The pursuit of glory, p.42
The Pursuit of Glory, page 42
It did not have to be this way. Louis XV’s advisers did not have to continue the anti-Jansenist policies. They did not have to return to Versailles from Paris in 1723, keeping the king isolated from the rapidly expanding public sphere of the capital. They did not have to agree to the renversement des alliances of 1756, which most French people believed was contrary to the national interest–a belief that was strengthened by the military disasters that followed. Louis XV did not have to behave like a self-indulgent voluptuary, without a care for his public image. Nor did he have to acquire the reputation of being an irresponsible despot by his clumsy attempts to stifle opposition. He did not have to marry his grandson and heir to the Archduchess Marie Antoinette, thus ensuring that the unpopularity of the Austrian alliance would continue to blight the next reign as well. For his part, Louis XVI did not have to lock himself away at Versailles and the other palaces, giving the impression that he was interested only in hunting. When what proved to be the final crisis struck at the end of the 1780s, Louis did not have to relapse into a state of torpor, passively awaiting the end. When the Parisian crowd came to Versailles on 5 October 1789, they found the royal family and the court living in an ossified cultural world from which the spirit had long since departed. It was a museum avant la lettre. Of all the monarchy’s mistakes, it was this failure to adapt to the growing strength of the nation that was the most fatal. Louis XIV might well have said ‘L’État, c’est moi’, but Louis XVI could not say ‘La Nation, c’est moi’. That was left to the deputies of the Third Estate of the Estates General, supported by clerical and noble renegades, who declared themselves to be the ‘National Assembly’ on 17 June 1789.

# [Dataset excerpts]
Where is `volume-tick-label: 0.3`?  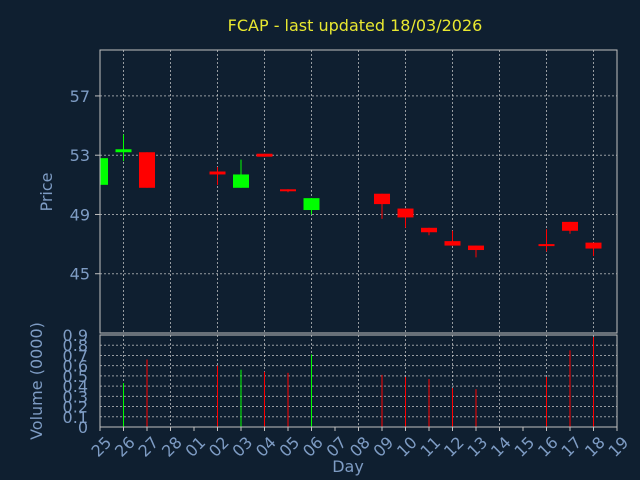
volume-tick-label: 0.3 is located at coordinates (76, 396).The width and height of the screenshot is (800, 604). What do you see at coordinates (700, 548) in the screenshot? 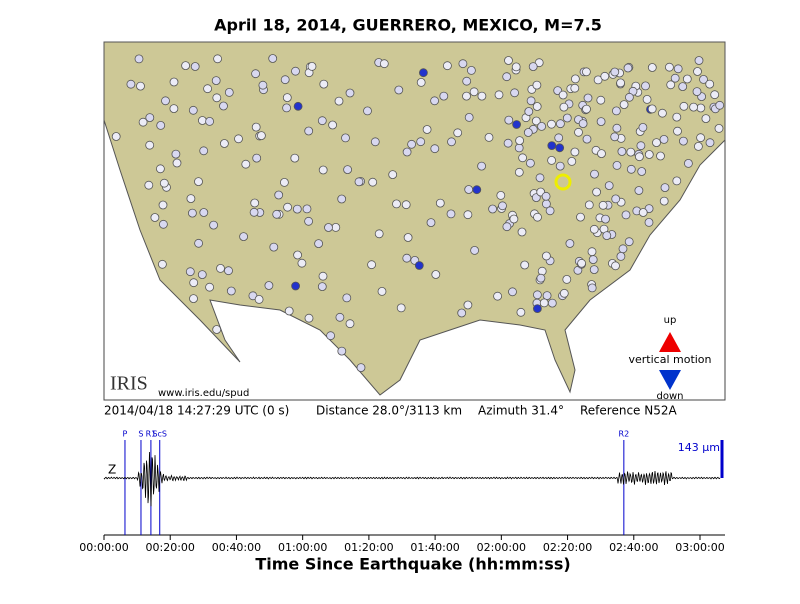
I see `x-tick-label: 03:00:00` at bounding box center [700, 548].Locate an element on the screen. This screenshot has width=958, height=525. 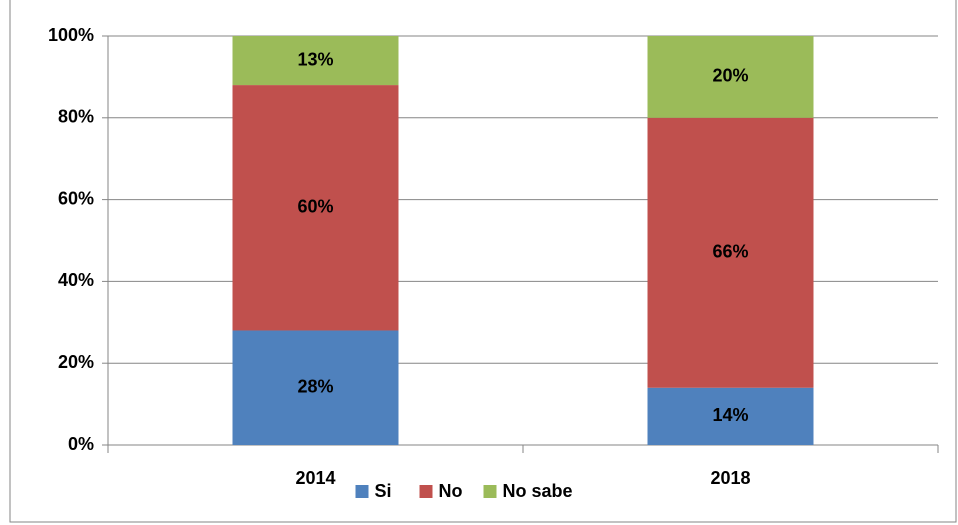
data-label: 28% is located at coordinates (315, 386).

# [Work item]
According to the passage about the French monarchy, on what date did the deputies of the Third Estate declare themselves the National Assembly? The lines above can be left aside.

# [Solution for this task]
They did so on 17 June 1789.